To engage with this hard to reach group, batyr has used three main approaches to frame its efforts to recruit and attract NEET youth. Sitting across all three is the central role that lived experience stories play in helping young people reach out for help and empower themselves to train and ultimately get employment. These three pillars are:

  • Collaborating with existing services
  • Marketing and digital advertising
  • Community events and expos.

74% of BHP participants were engaged through collaboration with existing services. batyr has found that the services already most connected with the NEET demographic are youth, indigenous, homelessness and employment services. The BHP program collaborates with over 160 such organisations to identify youth most in need of support with mental ill-health and employment and co-run BHP workshops for NEET young people. The peer led model of the BHP workshop has increased the appeal for young people and increased engagement of existing NEET clients with their services. Advertising the benefits of the program including the availability of free food has also been helpful.  Some coaching by batyr staff to service provider staff has also proved essential in ensuring that each young people is spoken with individually, making them feel comfortable to attend BHP workshops and troubleshooting their individual barriers.

16% of BHP participants were reached through marketing and advertising efforts. Particular attention has been needed to be given to joining, posting and responding in different local community forums on facebook in targeted areas. The topics of these groups ranged from job-seeking, job-posting, youth, special interest/recreation groups and young parent groups. It was soon realised that specific communications would need to be done that connect with parents of NEET youth. Targeted advertising on facebook, snapchat and instagram using demographic indicators has also proved helpful.  Additionally, genuine engagement of this demographic has been important. Investing in being a brand that young people can relate to, while holding storytelling by peers central to everything we do has helped create trust and engagement in participants.

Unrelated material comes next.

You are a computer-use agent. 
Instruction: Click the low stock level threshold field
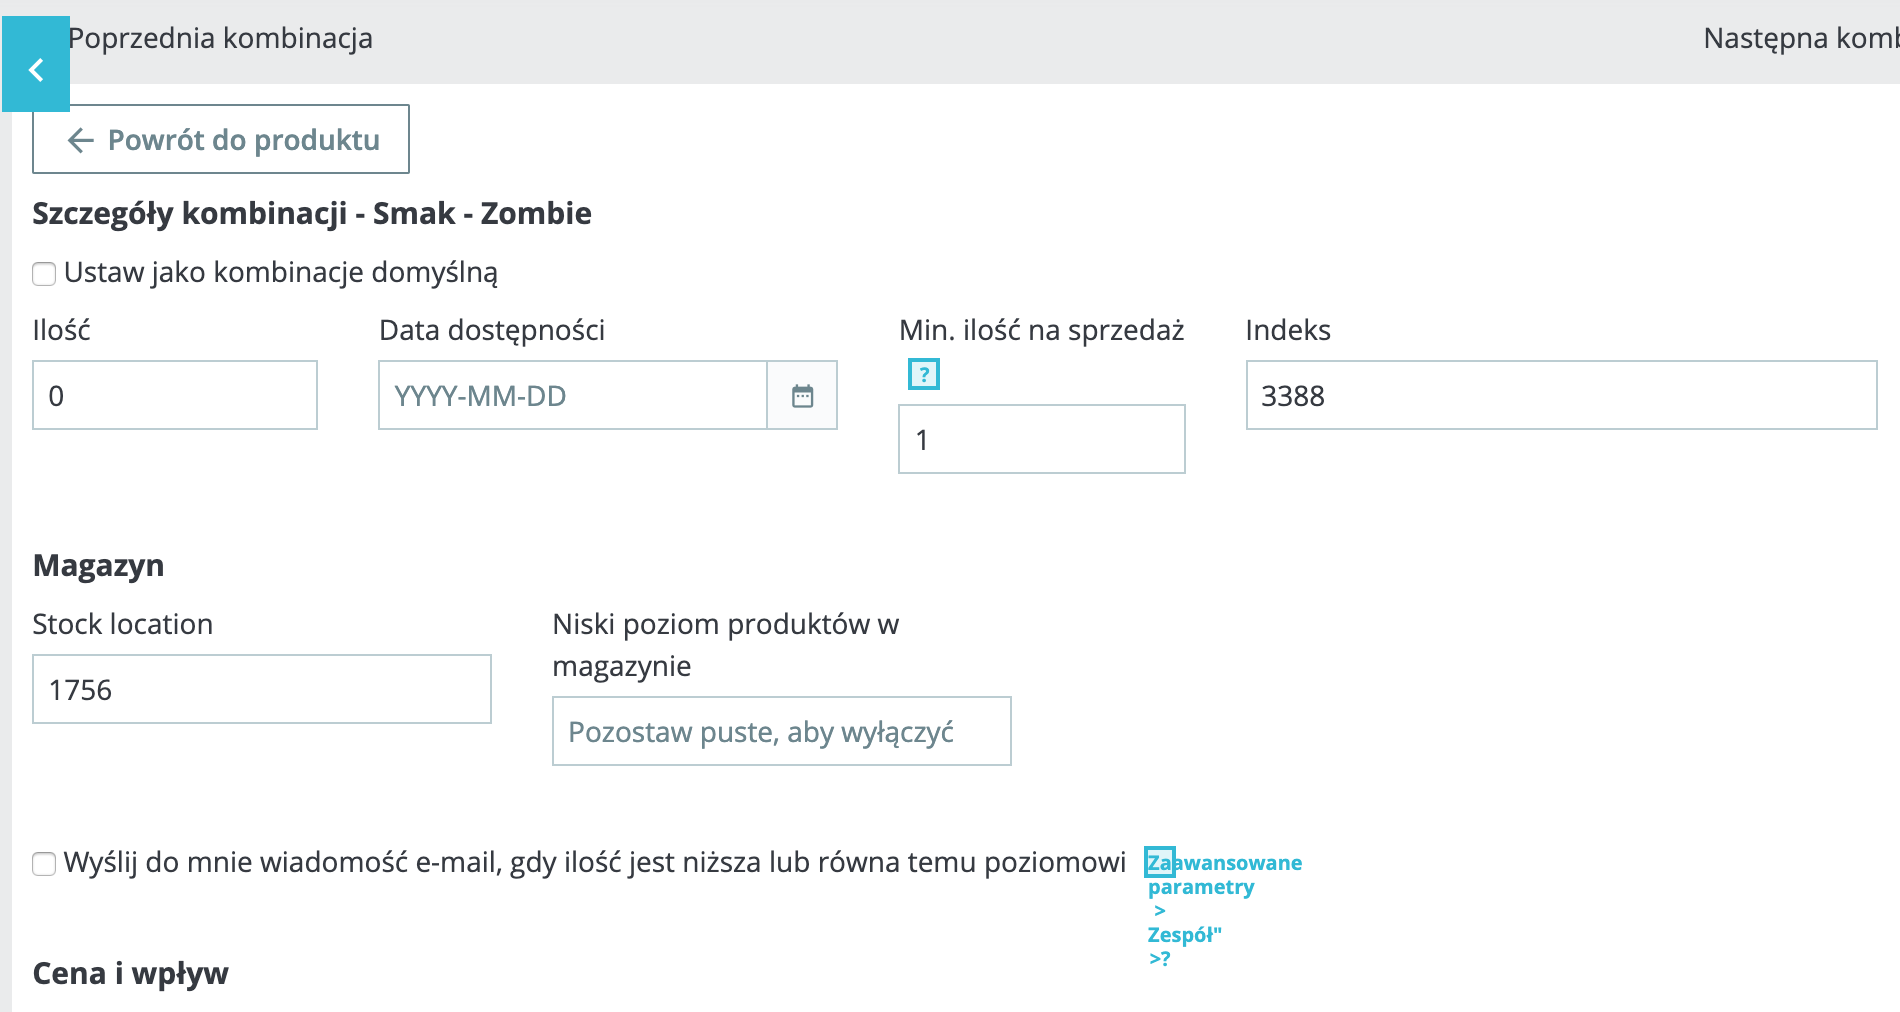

Opportunities to engage face to face with young people were also found to be invaluable, with 8% of BHP being reached through face to face engagement with staff at events or through previous participants. This was done through having stalls or just participating at community events, job fairs, traineeship and school leavers expos and encouraging previous BHP participants to reach out to their friends. Additional events were attended for young people related to their interests in gaming and sport.


batyr welcomes the opportunity to provide greater insights for the recommendations. We are excited to see prevention, the power of lived experience and stigma reduction initiatives as key features in the draft report.

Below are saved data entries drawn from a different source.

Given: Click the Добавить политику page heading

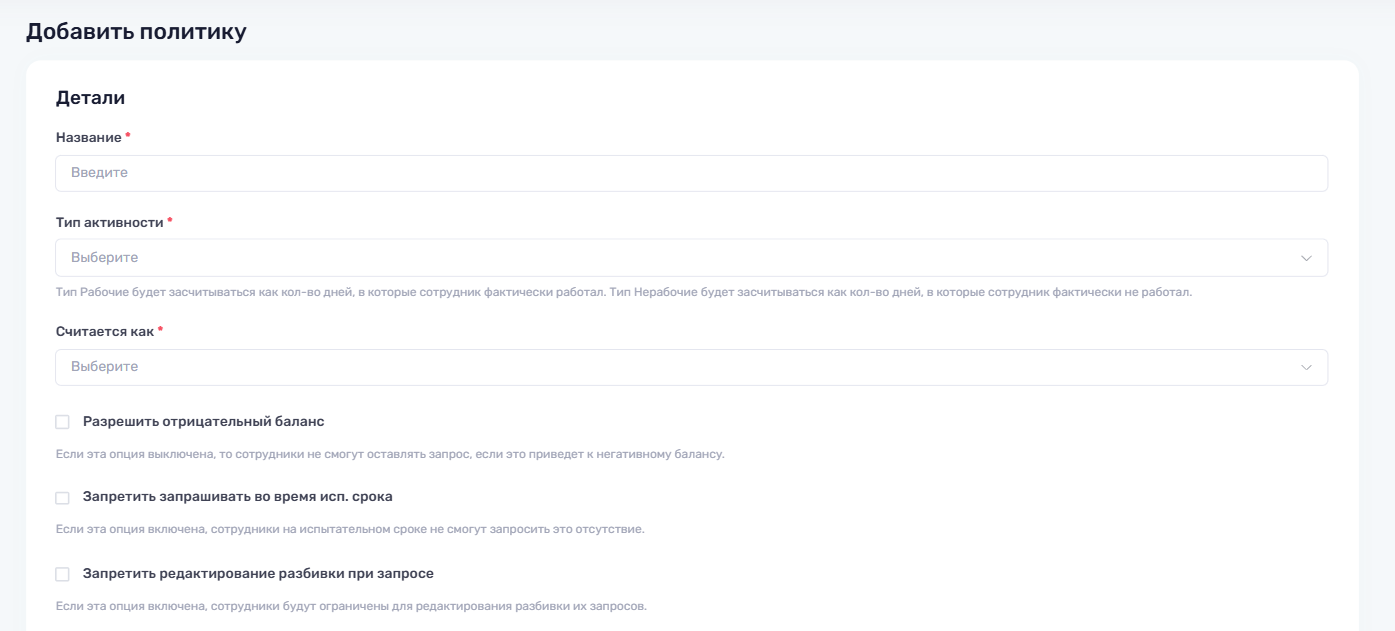Looking at the screenshot, I should click(136, 32).
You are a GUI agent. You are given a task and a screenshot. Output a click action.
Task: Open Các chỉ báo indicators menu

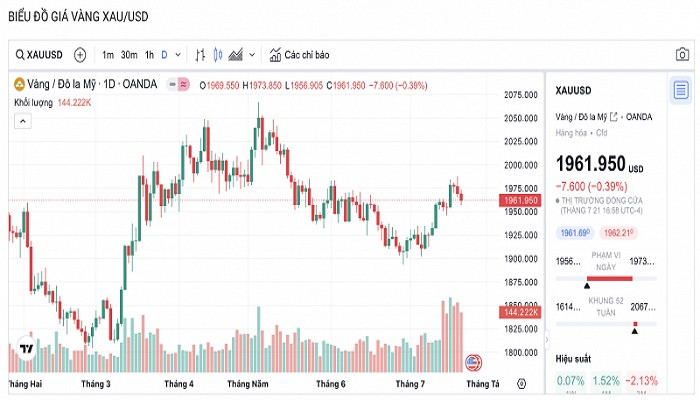(298, 55)
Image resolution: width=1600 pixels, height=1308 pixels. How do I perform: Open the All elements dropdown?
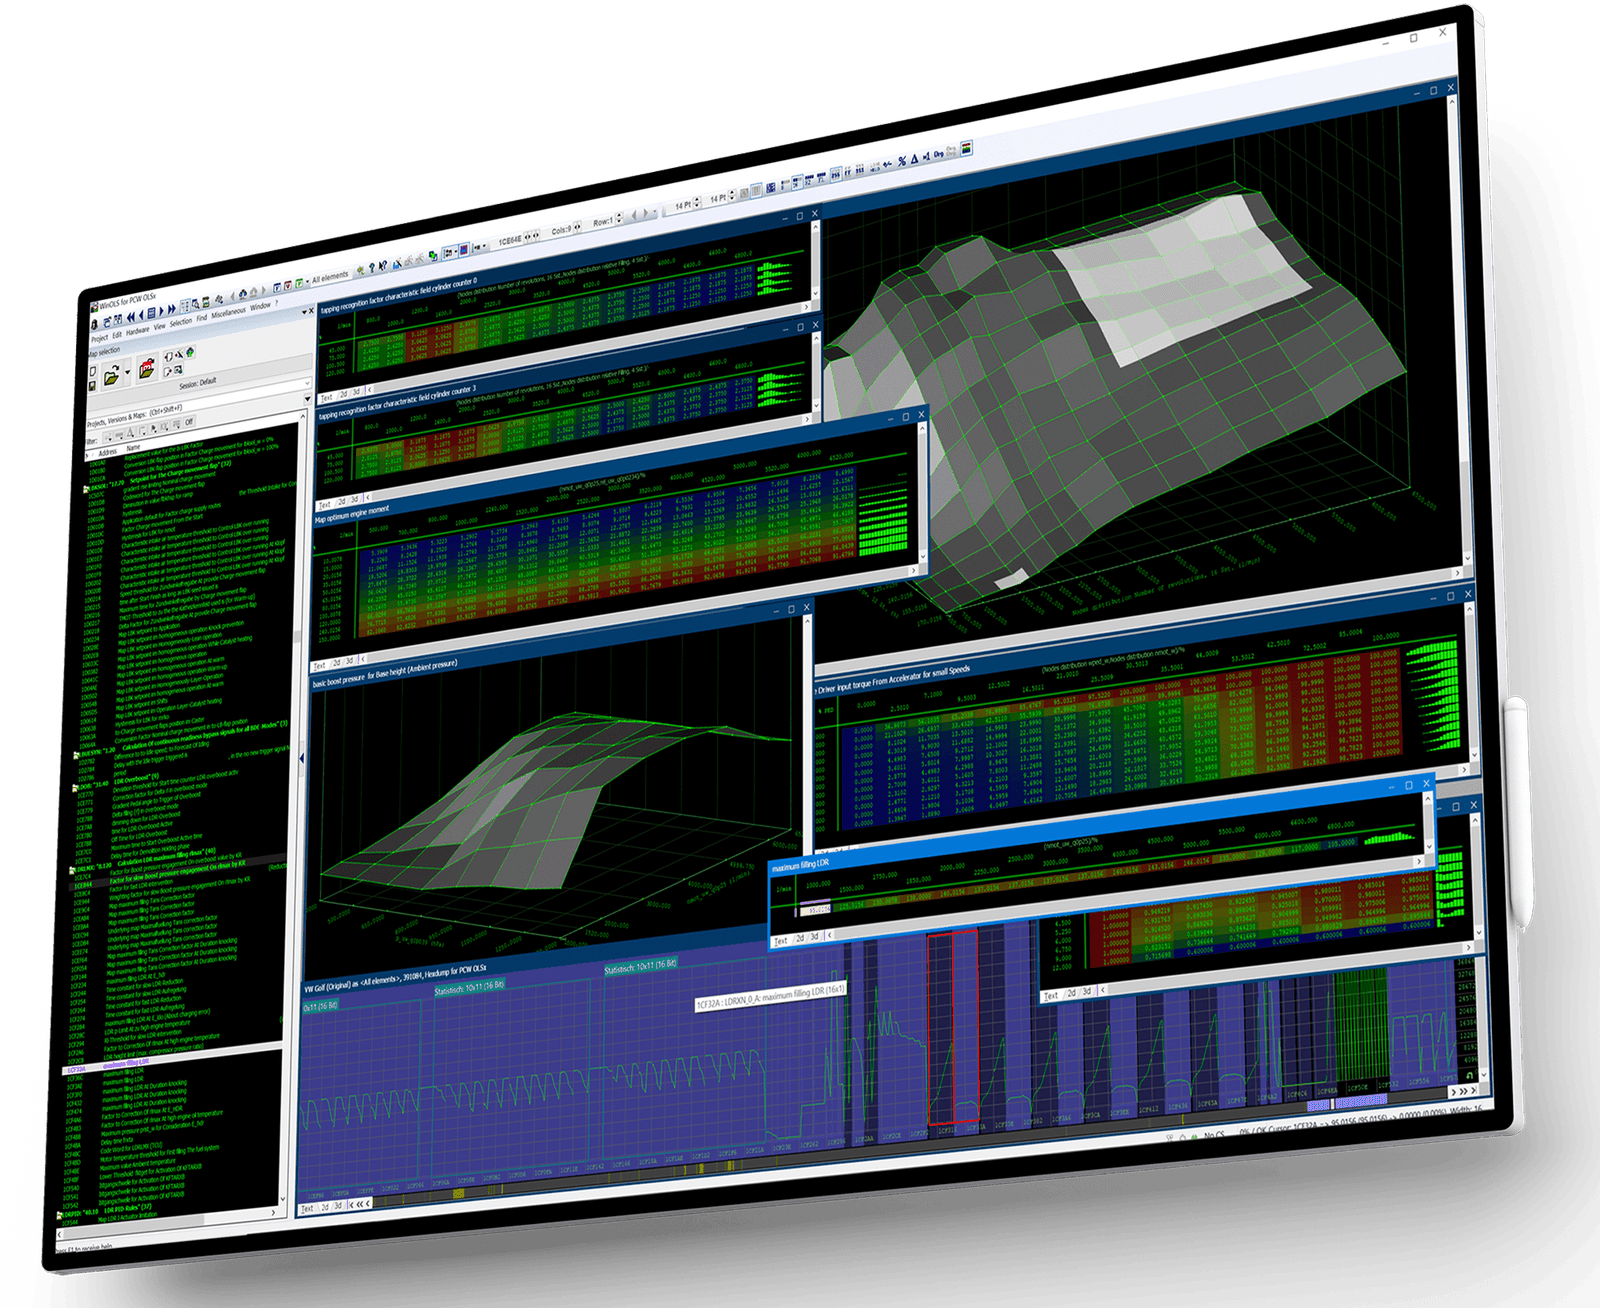coord(329,277)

To add to the responses in this report, there are three key areas batyr recommends considering:

  • Investing in further research for engaging preventative education programs is imperative. Programs that are designed in a way to be genuinely engaging will increase impact, inclusivity, and outcomes.
  • In order to increase the chances of research on programs translating into practice, it is important that researchers and program delivery organisations work closely together. Working collaboratively to identify evidence based methods and programs that work in real environments with real people can create more opportunity for programs to be delivered on scale and in an impactful way.
  • Investing in innovation and trying bold ways of reaching young people is necessary. Creating environments and opportunities for organisations to try new things and take calculated and safe risks will help break new ground. As an agile organisation, trying new ways of reaching young people (face to face and through technology) has been pivotal to seeing batyr’s results over the years and is needed to continue to build momentum. batyr welcomes the opportunity for innovation in the future.

We thank the Productivity Commission for the opportunity to submit these responses and are looking forward to continuing to work towards supporting as many young people as possible to live healthy, thriving lives.